* _Exercise tasks_
**a.** From the wine review, write out the passage starting with "The key for" and going on through "in everyone’s cellar.".
**b.** List every vineyard elevation in metres that the wine review gives, and pair each one with the wine it belongs to.

* _Quoted text_
○ ○ ○ ○ ○ ○ ○
El Tamboril Blanco 2017 is Garnachas Blanca and Gris off a tiny north facing 0.2ha site at 1,230 metres. The bottle run is a mere 395! Textured, long and concentrated, this wine is magic, but priced accordingly. I felt pretty honoured to get a good taste.

La Bruja de Rozas 2018 This is the wine most people will be familiar with, the “village wine” from the astonishing vineyards south of Madrid. I say astonishing. By the late 1990s I’d drunk bottles of Marques de Griñon’s Dominio de Valdepusa Syrah, back then a mere Vino da Mesa (of Toledo), now a Pago of its own, from zero to hero in the Spanish wine classification, so to speak. But there wasn’t much else down there apart from the genuinely stark beauty of the country between Spain’s old and new capital cities, which I remember from travelling these regions in my youth. It has a lovely texture but the fruit is so pure, as always with Comando G. A wine which completely justifies being called “alive”. This wine is great value considering the cost of the higher echelons of the Comando G range.

Tumba del Rey Moro 2017 is from a single vineyard of ungrafted Garnacha bush vines on pure white granite at 1,100 metres, and north facing. Tannic at the moment but a very fine wine. A “Grand Cru” in concept, it’s a new vineyard taken on by Dani and Fernando at Villanueva de Ávila. This needs time.

Rumbo al Norte 2017 is also a small single vineyard off granite at 1,150 metres asl near Navarrevisca. It’s a vineyard scattered with boulders and bush vines hugging the ground, beautifully photographed in warm sunlight by Estanis Núñes in Luis Gutiérrez’s “The New Vignerons” book (which I shall review soon). The wine is just remarkable, very accomplished, but also possibly a little more open (it has an extra year in bottle) than Tumba.

The key for all of these wines is the strawberry purity of the Grenache fruit, which is both focused yet also disappears like mist when you try to grasp it. The wine I didn’t taste (there wasn’t a bottle on the table) was the Rozas 1er from the Val del Tiétar. I have a 2015 which I may open soon, so look out for it in my regular “Recent Wines” in a little over a month. These Gredos wines should be in everyone’s cellar.

Daniel Landi’s own label is imported by Indigo Wine, whilst Comando G is under the command of Les Caves de Pyrene in the UK.

CELLAR PARDAS (Penedès)
○ ○ ○ ○ ○ ○ ○
* _Data extract_

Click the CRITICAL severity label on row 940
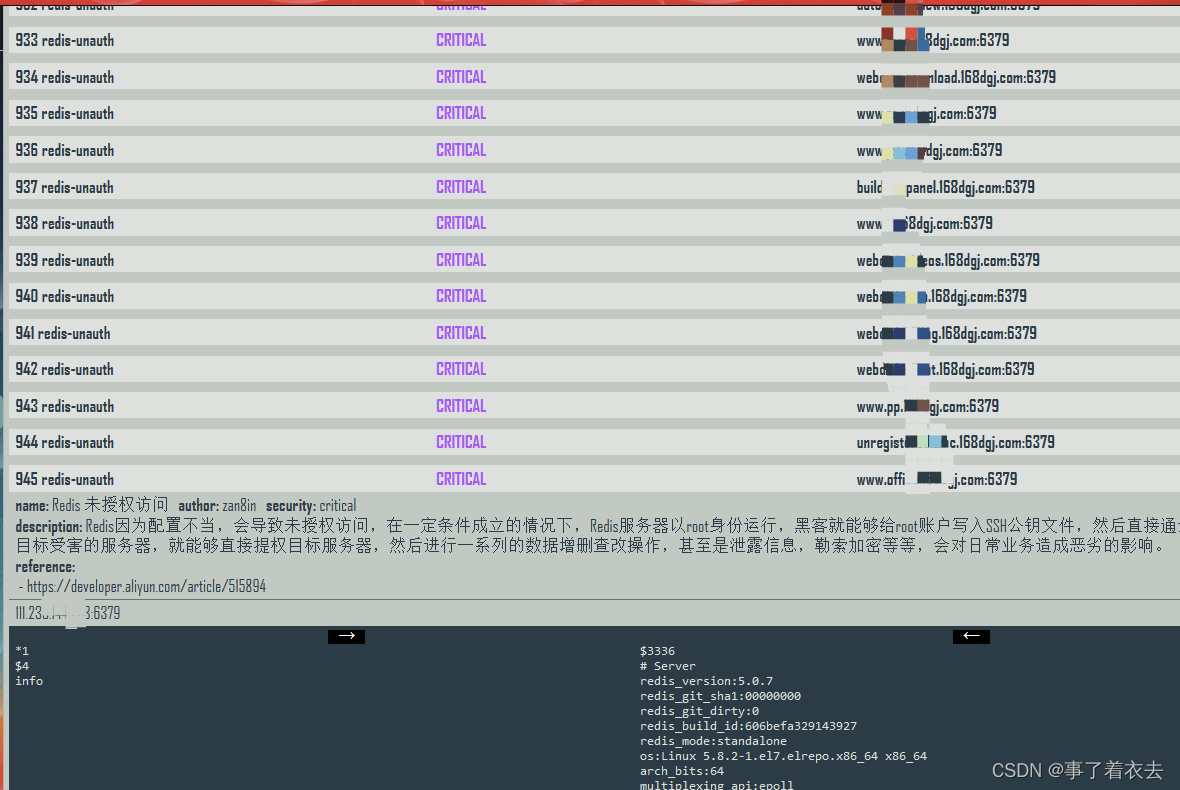Viewport: 1180px width, 790px height. 460,296
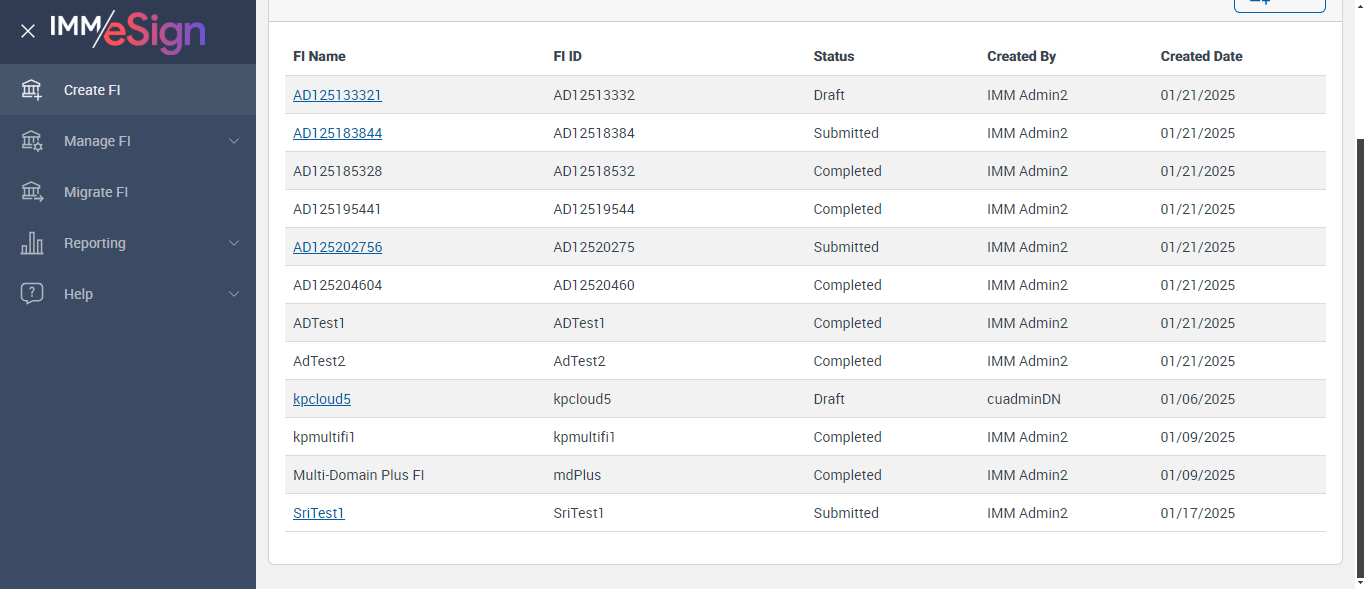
○ ○ ○ ○ ○ ○ ○
* _Responses per task_
**a.**
The key for all of these wines is the strawberry purity of the Grenache fruit, which is both focused yet also disappears like mist when you try to grasp it. The wine I didn’t taste (there wasn’t a bottle on the table) was the Rozas 1er from the Val del Tiétar. I have a 2015 which I may open soon, so look out for it in my regular “Recent Wines” in a little over a month. These Gredos wines should be in everyone’s cellar.

**b.**
El Tamboril Blanco 2017: 1,230 metres
Tumba del Rey Moro 2017: 1,100 metres
Rumbo al Norte 2017: 1,150 metres